On Tuesday, the White House issued a memo directing the agency to establish a Coordinated Lunar Time, which will help guide humanity’s potentially permanent presence on the moon.
Like the internationally recognized Universal Time Zone, LTC will lack time zones, as well as a Daylight Savings Time.
It’s not quite a time zone like those on Earth, but an entire frame of time reference for the moon.
As Einstein famously noted, time is very much relative.
Most timekeeping on Earth is tied to Coordinated Universal Time, which relies on an international array of atomic clocks designed to determine the most precise time possible.
“A consistent definition of time among operators in space is critical to successful space situational awareness capabilities, navigation, and communications, all of which are foundational to enable interoperability across the U.S. government and with international partners,” Steve Welby, OTSP Deputy Director for National Security, said in Tuesday’s announcement.
As Reuters noted yesterday, China wants to put astronauts on the moon by 2030, while both Japan and India have successfully landed uncrewed spacecraft there in the past year.
In moving forward to establish an international LTC, the US is making its lunar leadership plans known to everyone.

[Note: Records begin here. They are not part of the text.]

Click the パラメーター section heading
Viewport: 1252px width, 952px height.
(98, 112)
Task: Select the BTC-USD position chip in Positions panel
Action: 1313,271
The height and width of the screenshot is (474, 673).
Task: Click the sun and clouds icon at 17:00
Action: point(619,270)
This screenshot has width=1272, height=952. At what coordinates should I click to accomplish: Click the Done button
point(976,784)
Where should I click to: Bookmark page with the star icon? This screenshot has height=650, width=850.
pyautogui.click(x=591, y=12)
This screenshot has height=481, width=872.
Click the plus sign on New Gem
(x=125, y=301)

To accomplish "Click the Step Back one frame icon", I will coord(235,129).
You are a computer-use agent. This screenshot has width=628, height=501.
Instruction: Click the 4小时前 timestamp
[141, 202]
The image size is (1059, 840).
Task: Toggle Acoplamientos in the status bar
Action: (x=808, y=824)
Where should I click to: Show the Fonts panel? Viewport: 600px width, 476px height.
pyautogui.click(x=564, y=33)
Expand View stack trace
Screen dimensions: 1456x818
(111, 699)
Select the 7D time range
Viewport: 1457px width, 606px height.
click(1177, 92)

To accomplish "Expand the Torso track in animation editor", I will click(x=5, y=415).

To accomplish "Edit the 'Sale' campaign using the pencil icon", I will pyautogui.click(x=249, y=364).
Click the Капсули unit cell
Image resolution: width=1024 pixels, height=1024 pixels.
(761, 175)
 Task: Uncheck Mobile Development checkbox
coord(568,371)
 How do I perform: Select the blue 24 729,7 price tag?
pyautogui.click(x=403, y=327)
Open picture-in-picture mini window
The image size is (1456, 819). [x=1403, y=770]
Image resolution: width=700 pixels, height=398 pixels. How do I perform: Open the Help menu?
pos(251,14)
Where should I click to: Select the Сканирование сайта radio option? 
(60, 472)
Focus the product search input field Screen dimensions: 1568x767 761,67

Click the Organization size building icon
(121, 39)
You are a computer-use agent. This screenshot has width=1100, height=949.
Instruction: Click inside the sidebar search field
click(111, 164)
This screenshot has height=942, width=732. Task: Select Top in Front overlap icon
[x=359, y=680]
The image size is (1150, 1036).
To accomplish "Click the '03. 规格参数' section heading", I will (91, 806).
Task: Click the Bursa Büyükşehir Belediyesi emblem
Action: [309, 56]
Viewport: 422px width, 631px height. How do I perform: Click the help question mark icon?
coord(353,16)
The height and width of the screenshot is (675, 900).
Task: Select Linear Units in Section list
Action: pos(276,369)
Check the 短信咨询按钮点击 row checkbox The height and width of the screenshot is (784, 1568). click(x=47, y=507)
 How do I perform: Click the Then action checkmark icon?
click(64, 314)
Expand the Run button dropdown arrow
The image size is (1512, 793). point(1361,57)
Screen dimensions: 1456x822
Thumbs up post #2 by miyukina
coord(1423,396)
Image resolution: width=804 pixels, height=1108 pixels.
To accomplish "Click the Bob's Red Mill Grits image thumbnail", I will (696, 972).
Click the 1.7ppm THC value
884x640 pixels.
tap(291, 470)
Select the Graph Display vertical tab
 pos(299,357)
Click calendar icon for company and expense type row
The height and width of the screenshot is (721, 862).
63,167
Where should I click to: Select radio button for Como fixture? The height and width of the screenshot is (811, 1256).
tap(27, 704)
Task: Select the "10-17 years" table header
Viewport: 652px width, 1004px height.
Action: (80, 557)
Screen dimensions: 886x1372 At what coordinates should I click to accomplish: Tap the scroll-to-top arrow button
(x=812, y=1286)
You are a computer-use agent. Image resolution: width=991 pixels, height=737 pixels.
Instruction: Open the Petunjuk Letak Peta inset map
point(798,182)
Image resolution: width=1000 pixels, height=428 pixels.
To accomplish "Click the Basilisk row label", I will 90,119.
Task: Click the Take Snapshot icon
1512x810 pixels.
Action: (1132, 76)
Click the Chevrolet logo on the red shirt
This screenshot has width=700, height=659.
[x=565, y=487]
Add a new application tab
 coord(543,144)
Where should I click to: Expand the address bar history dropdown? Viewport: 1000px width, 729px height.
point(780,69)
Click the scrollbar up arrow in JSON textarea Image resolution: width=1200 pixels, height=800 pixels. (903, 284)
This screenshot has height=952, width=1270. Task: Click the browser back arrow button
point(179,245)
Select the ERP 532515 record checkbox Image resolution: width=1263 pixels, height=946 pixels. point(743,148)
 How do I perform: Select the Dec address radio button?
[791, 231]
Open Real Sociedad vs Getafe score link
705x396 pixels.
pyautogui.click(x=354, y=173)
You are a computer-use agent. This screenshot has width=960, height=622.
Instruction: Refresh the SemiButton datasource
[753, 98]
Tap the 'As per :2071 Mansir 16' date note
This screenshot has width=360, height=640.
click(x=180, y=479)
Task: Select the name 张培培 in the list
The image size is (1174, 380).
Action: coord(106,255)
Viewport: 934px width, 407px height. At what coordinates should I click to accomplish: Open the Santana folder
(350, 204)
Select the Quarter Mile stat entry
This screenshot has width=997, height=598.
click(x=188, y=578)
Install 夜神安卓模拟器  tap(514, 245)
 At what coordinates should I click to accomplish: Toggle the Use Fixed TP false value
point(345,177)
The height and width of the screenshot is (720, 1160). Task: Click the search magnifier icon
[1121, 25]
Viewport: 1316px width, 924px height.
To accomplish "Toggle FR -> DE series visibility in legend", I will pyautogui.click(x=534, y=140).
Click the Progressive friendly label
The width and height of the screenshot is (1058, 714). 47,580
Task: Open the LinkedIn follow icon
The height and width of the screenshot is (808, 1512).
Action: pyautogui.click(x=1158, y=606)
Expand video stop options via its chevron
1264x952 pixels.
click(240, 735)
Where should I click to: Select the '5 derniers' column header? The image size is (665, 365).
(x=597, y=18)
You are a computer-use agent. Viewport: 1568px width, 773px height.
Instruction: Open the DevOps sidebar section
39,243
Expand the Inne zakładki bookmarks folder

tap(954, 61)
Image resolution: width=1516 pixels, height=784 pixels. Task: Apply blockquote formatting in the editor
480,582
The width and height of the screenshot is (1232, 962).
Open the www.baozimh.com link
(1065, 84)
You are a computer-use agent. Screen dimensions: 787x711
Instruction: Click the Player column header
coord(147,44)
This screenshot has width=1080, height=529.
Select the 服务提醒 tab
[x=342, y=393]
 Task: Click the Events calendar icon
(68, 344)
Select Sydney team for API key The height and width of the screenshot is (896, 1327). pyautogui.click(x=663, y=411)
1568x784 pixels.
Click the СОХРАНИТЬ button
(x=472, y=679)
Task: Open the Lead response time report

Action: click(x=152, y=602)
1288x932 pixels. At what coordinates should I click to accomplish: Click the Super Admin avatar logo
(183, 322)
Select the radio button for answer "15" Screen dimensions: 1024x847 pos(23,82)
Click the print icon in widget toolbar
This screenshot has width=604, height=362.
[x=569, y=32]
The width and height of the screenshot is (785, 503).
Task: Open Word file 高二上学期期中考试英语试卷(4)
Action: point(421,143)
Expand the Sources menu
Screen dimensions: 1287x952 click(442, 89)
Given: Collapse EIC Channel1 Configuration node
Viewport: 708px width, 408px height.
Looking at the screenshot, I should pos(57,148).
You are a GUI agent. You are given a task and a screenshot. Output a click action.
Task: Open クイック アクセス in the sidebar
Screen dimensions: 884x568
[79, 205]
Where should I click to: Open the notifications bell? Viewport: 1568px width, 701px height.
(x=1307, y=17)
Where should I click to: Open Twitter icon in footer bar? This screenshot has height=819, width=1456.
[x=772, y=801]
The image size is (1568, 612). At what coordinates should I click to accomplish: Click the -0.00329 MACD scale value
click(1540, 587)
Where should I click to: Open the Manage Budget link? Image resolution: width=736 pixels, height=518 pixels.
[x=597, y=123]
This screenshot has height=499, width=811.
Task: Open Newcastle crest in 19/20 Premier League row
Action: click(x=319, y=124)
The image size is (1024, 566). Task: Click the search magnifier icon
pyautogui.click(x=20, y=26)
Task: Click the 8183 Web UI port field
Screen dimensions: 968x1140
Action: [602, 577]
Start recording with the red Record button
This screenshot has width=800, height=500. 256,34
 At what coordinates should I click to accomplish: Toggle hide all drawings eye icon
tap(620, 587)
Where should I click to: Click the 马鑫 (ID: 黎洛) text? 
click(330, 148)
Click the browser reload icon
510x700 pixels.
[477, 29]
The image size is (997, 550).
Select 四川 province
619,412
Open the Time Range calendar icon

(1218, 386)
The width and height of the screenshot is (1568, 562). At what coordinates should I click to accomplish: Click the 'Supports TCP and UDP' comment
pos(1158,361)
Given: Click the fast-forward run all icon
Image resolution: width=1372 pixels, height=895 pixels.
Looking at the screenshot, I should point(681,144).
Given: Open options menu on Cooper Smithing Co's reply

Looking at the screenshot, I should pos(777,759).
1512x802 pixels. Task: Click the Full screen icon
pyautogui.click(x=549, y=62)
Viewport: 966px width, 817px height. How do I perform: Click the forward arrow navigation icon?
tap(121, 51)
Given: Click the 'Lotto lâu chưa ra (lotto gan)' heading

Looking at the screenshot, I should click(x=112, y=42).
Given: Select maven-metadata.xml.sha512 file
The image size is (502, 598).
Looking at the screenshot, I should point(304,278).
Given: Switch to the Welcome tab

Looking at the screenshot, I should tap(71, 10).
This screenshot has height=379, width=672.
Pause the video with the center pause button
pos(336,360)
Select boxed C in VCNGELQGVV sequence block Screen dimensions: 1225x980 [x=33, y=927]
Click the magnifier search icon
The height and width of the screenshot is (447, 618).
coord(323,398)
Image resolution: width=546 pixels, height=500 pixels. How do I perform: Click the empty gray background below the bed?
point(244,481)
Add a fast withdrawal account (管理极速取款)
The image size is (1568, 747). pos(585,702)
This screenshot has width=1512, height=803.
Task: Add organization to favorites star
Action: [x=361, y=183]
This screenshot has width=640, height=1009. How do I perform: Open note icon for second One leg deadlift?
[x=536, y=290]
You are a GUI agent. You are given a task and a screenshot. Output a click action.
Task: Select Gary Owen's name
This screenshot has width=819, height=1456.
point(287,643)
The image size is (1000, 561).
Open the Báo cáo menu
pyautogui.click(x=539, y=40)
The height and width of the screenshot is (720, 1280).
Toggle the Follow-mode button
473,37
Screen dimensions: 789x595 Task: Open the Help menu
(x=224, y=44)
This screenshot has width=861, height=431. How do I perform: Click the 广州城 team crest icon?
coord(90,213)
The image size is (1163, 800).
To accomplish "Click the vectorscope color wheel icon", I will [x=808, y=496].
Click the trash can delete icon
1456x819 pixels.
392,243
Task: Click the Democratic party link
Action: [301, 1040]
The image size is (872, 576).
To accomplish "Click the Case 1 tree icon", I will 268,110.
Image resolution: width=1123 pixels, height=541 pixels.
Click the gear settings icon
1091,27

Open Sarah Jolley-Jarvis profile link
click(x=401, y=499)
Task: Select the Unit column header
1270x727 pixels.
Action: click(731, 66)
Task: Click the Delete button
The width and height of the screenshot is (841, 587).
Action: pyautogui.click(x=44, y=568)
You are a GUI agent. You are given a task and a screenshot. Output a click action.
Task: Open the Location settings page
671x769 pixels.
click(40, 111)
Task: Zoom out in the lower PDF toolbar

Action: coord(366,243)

In its memo, the White House acknowledged putting Coordinated Lunar Time into practice will need international agreements made with the help of “Existing standards bodies,” such as the United Nations International Telecommunications Union.
They’ll also need to discuss matters with the 35 other countries who signed the Artemis Accords, a pact concerning international relations in space and on the moon.
If all goes according to plan, there might be actual heartbeats on the moon by that point-the Artemis III crewed lunar mission is scheduled to launch “No earlier than September 2026.”.